Abstiegswetten in der Bundesliga

Während der Meistermarkt die großen Schlagzeilen bekommt, spielen sich am anderen Ende der Tabelle Dramen ab, die für Wetter mindestens ebenso interessant sind — und oft lukrativer. Abstiegswetten sind der Gegenpart zur Meisterwette: Statt auf den Aufstieg eines Teams an die Spitze setzt der Wetter darauf, welche Mannschaften am Saisonende die Plätze 16 bis 18 belegen und aus der Bundesliga absteigen.

Drei Teams steigen ab. Drei. Nicht eines, nicht zwei.

Das macht den Markt fundamental anders als den Meistermarkt, wo es nur einen Gewinner gibt. Bei Abstiegswetten gibt es drei Verlierer — und damit drei richtige Antworten statt einer. Für den Wetter bedeutet das: Die Wahrscheinlichkeit, mit einer Einschätzung richtig zu liegen, ist strukturell höher als beim Meistertipp. Gleichzeitig sind die Quoten auf individuelle Absteiger oft überraschend attraktiv, weil der Markt weniger Aufmerksamkeit erhält als die glamouröse Spitze der Tabelle.

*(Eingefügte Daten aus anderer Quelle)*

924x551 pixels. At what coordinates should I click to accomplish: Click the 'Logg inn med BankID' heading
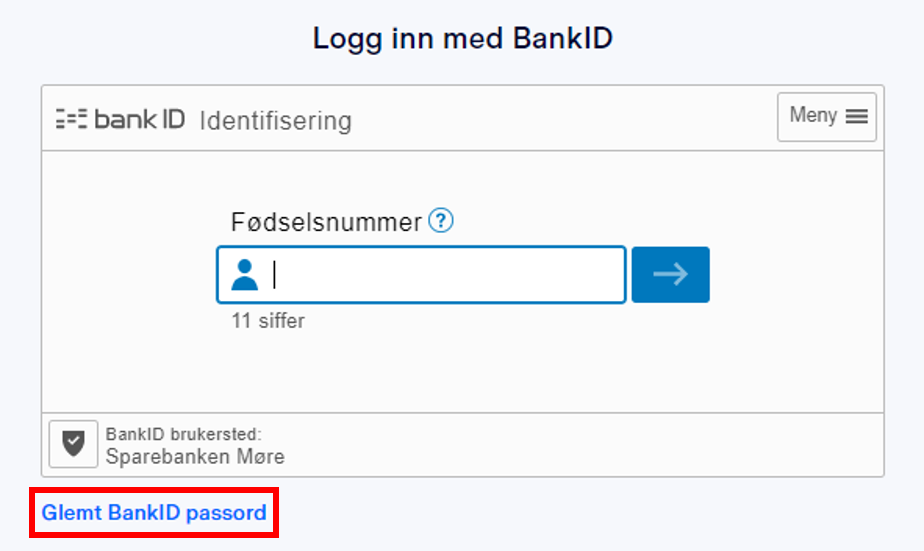pos(463,38)
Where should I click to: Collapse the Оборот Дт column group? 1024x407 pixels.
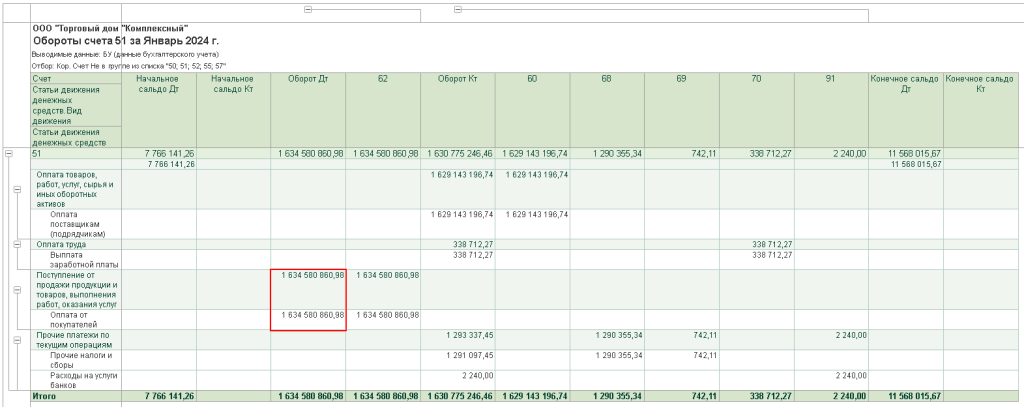(308, 9)
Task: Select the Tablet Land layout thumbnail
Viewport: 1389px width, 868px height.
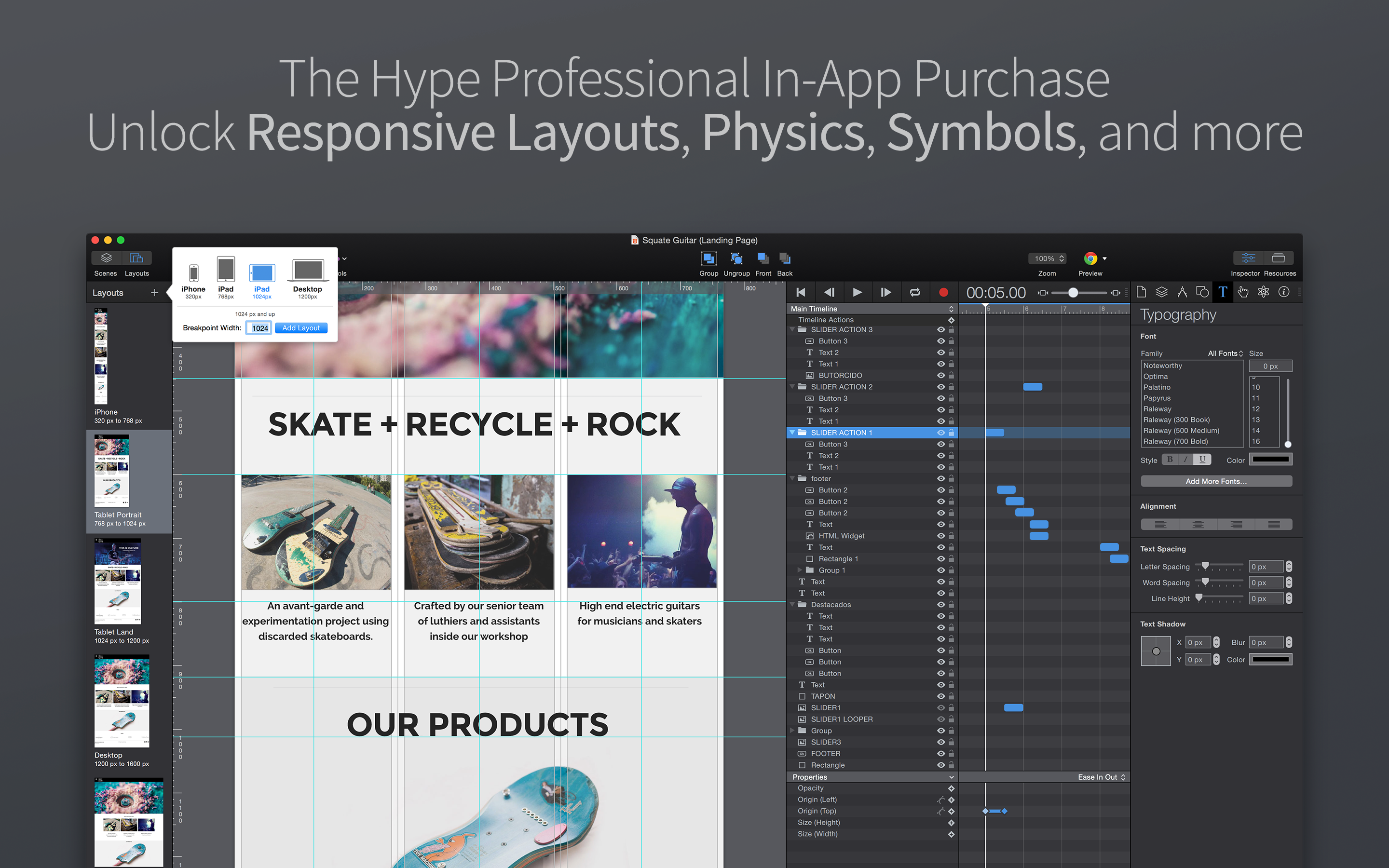Action: [118, 581]
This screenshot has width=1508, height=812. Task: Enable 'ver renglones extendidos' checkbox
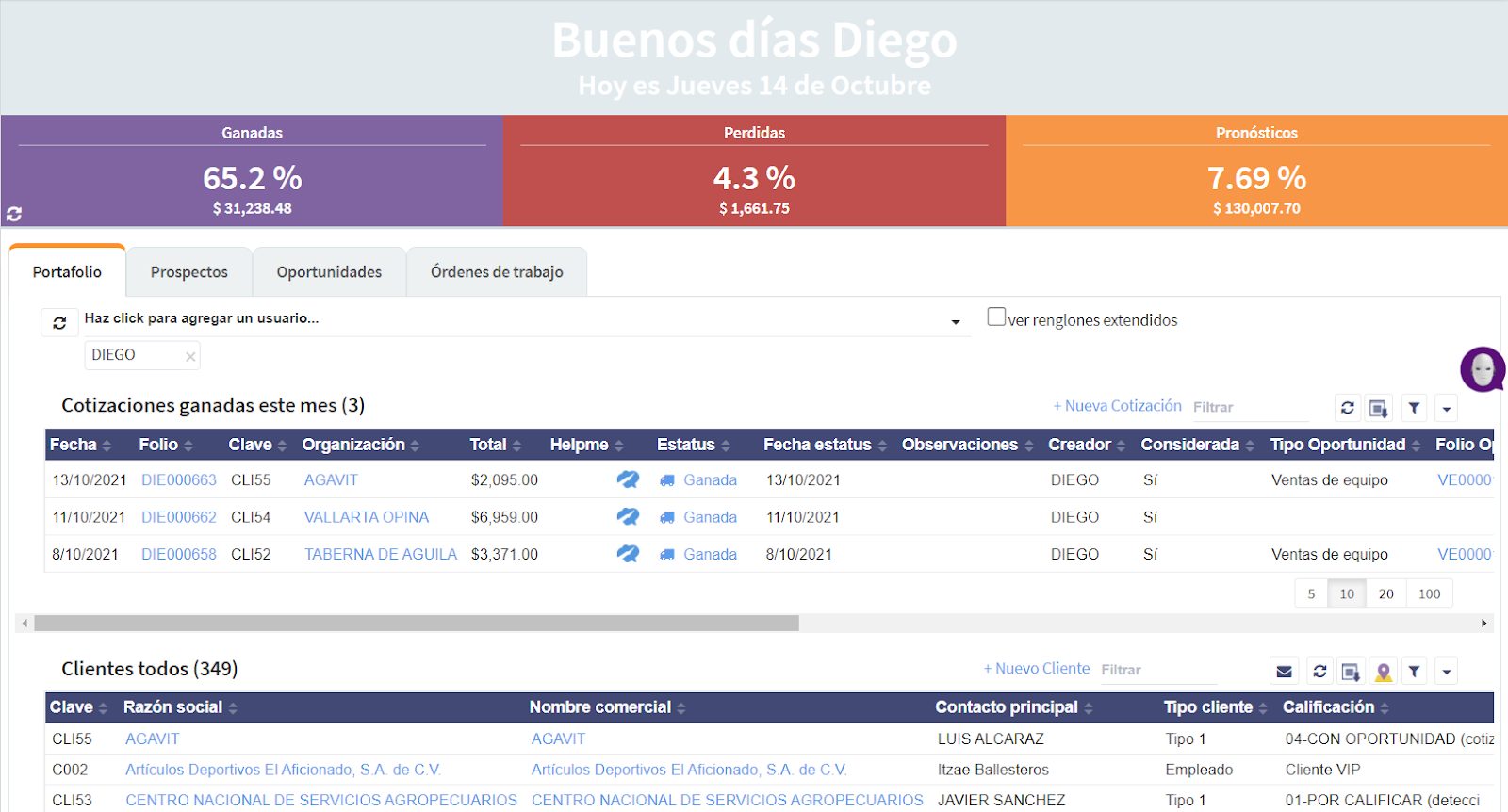tap(996, 317)
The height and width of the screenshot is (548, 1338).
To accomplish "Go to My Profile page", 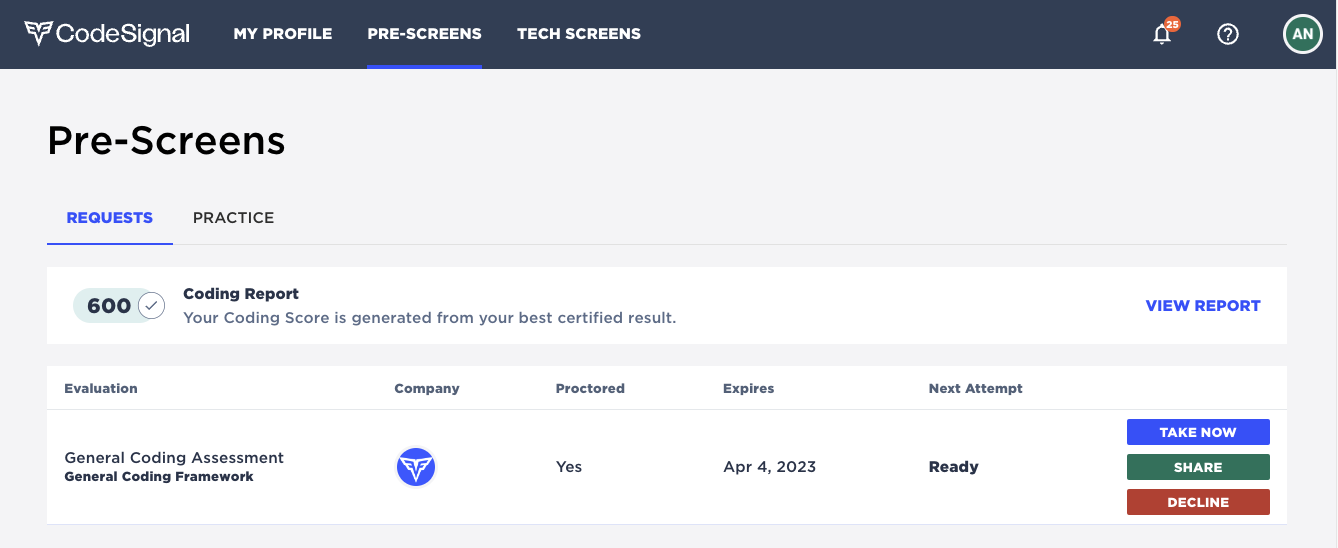I will 282,34.
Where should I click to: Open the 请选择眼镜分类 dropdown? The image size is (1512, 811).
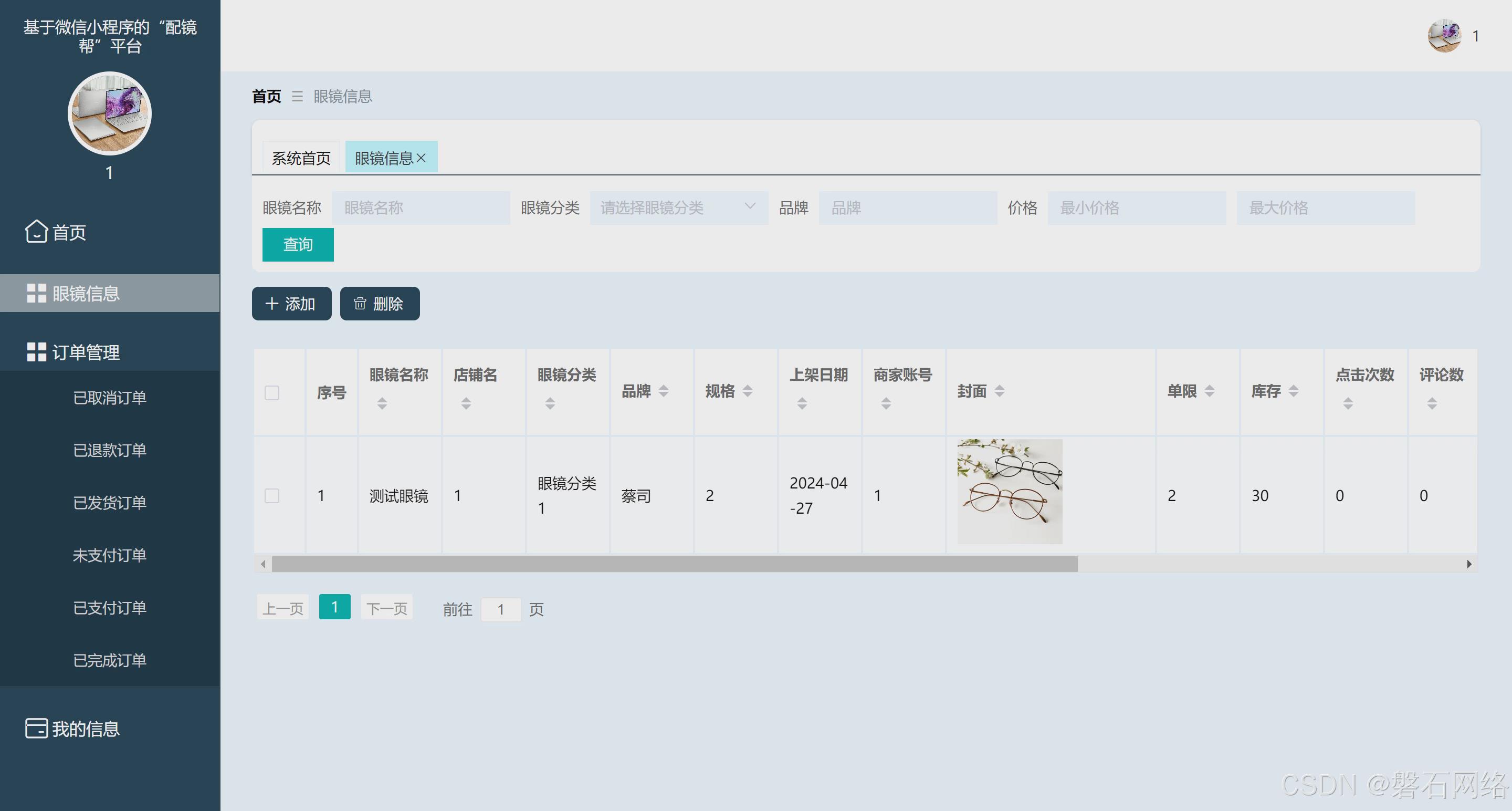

Die Mechanik der Abstiegswette ist identisch zur Meisterwette: eine Langzeitwette, die am Ende der Saison abgerechnet wird. Wer vor der Saison oder im Saisonverlauf auf einen bestimmten Absteiger setzt, erhält die vereinbarte Quote multipliziert mit seinem Einsatz, wenn das Team tatsächlich absteigt. Auch hier gilt der Wettsteuer-Vorteil von Langzeitwetten — die fünf Prozent Steuer fallen nur einmal an, nicht bei jedem einzelnen Spieltag.

Aktuelle Absteiger-Quoten 2025/26

Die Saison 2025/26 bringt mit dem 1. FC Köln und dem Hamburger SV zwei Aufsteiger zurück in die Bundesliga, die das Abstiegsrennen von Beginn an beeinflussen. Die Buchmacher haben klare Meinungen dazu, wer gefährdet ist — und diese Meinungen spiegeln sich in den Quoten wider.

An der Spitze der Abstiegskandidaten stehen die Aufsteiger selbst. Köln wird mit Quoten zwischen 1,80 und 2,20 als wahrscheinlichster Absteiger gehandelt, der HSV folgt mit 2,00 bis 2,50. Dahinter liegt der FC Augsburg im Bereich von 2,50 bis 3,50, gefolgt von Bochum und Mainz 05 bei Quoten zwischen 3,00 und 4,50. Die etablierten Mittelständler wie Hoffenheim, Union Berlin und Werder Bremen bewegen sich im Bereich von 4,00 bis 8,00 — nicht akut gefährdet, aber auch nicht sicher.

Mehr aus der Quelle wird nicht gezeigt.